[proofplan] We compare neighborhoods at an arbitrary point $(x,y) \in X \times Y$. First, every $d_p$-ball contains a product of coordinate balls, so every $d_p$-[open set](/page/Open%20Set) is open in the [product topology](/page/Product%20Topology). Second, every basic product neighborhood contains a sufficiently small $d_p$-ball, using the coordinate bounds $d_X(x,x') \le d_p((x,y),(x',y'))$ and $d_Y(y,y') \le d_p((x,y),(x',y'))$. These two local containment statements prove equality of the two topologies. [/proofplan]

[step:Fix the two topologies and the notation for balls] Let $\tau_X$ be the metric topology on $X$ induced by $d_X$, let $\tau_Y$ be the metric topology on $Y$ induced by $d_Y$, and let $\tau_{\mathrm{prod}}$ be the product topology on $X \times Y$ generated by sets of the form $U \times V$ with $U \in \tau_X$ and $V \in \tau_Y$. Let $\tau_p$ denote the topology on $X \times Y$ induced by the [product metric](/page/Product%20Metric) $d_p$ specified in the theorem statement.
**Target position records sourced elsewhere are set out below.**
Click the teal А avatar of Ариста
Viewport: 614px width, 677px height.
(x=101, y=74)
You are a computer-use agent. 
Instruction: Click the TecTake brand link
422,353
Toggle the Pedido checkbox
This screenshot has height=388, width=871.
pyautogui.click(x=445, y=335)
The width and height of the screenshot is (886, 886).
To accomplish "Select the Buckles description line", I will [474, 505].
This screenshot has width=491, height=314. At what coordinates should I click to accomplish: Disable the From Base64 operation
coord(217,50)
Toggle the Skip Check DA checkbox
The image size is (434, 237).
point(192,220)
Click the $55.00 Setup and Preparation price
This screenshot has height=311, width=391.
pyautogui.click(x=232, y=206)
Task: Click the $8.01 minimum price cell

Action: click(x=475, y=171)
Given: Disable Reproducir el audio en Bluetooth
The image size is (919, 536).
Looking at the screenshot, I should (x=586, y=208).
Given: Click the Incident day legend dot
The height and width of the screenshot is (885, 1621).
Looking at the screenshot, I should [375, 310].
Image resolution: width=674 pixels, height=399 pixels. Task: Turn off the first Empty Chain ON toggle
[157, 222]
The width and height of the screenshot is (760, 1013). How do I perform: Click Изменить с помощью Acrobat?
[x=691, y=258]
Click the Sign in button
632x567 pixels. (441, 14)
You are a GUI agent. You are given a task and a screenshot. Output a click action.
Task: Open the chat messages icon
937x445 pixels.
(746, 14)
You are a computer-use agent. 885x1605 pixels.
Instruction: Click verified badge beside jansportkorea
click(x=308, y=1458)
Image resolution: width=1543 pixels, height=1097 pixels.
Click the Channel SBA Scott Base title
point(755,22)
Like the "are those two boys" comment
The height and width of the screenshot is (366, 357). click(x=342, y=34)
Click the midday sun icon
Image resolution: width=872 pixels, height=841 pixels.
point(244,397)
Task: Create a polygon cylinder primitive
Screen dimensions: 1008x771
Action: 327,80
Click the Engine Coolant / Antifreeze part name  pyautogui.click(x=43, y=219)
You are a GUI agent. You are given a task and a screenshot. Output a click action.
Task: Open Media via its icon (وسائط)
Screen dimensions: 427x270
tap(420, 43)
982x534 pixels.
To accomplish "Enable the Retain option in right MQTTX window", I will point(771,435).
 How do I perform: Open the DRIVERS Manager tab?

For $x \in X$ and $r>0$, define the $d_X$-ball \begin{align*} B_X(x,r)=\{x' \in X : d_X(x,x')<r\}. \end{align*} For $y \in Y$ and $r>0$, define the $d_Y$-ball \begin{align*} B_Y(y,r)=\{y' \in Y : d_Y(y,y')<r\}. \end{align*} For $(x,y) \in X \times Y$ and $r>0$, define the $d_p$-ball \begin{align*} B_p((x,y),r)=\{(x',y') \in X \times Y : d_p((x,y),(x',y'))<r\}. \end{align*} [/step]

[step:Place a product of coordinate balls inside each $d_p$-ball]Fix $(x,y) \in X \times Y$ and $\varepsilon>0$. We claim that \begin{align*} B_X(x,\varepsilon/2) \times B_Y(y,\varepsilon/2) \subset B_p((x,y),\varepsilon). \end{align*} Let $(x',y') \in B_X(x,\varepsilon/2) \times B_Y(y,\varepsilon/2)$. Then \begin{align*} d_X(x,x')<\varepsilon/2 \end{align*} and \begin{align*} d_Y(y,y')<\varepsilon/2. \end{align*} If $1 \le p < \infty$, then \begin{align*} d_p((x,y),(x',y'))=\left(d_X(x,x')^p+d_Y(y,y')^p\right)^{1/p}. \end{align*} Using the two coordinate bounds gives \begin{align*} d_p((x,y),(x',y'))<\left((\varepsilon/2)^p+(\varepsilon/2)^p\right)^{1/p}. \end{align*} The right-hand side equals $2^{1/p}\varepsilon/2$. Since $p \ge 1$, we have $2^{1/p} \le 2$, and therefore \begin{align*} d_p((x,y),(x',y'))<\varepsilon. \end{align*} If $p=\infty$, then \begin{align*} d_\infty((x,y),(x',y'))=\max\{d_X(x,x'),d_Y(y,y')\}<\varepsilon/2<\varepsilon. \end{align*} Thus the claimed containment holds for every $1 \le p \le \infty$. It follows that every $\tau_p$-open set is $\tau_{\mathrm{prod}}$-open: if $W \in \tau_p$ and $(x,y) \in W$, choose $\varepsilon>0$ with $B_p((x,y),\varepsilon)\subset W$. The product neighborhood $B_X(x,\varepsilon/2)\times B_Y(y,\varepsilon/2)$ lies in $W$ by the containment above, so $W$ is open in the product topology.[/step]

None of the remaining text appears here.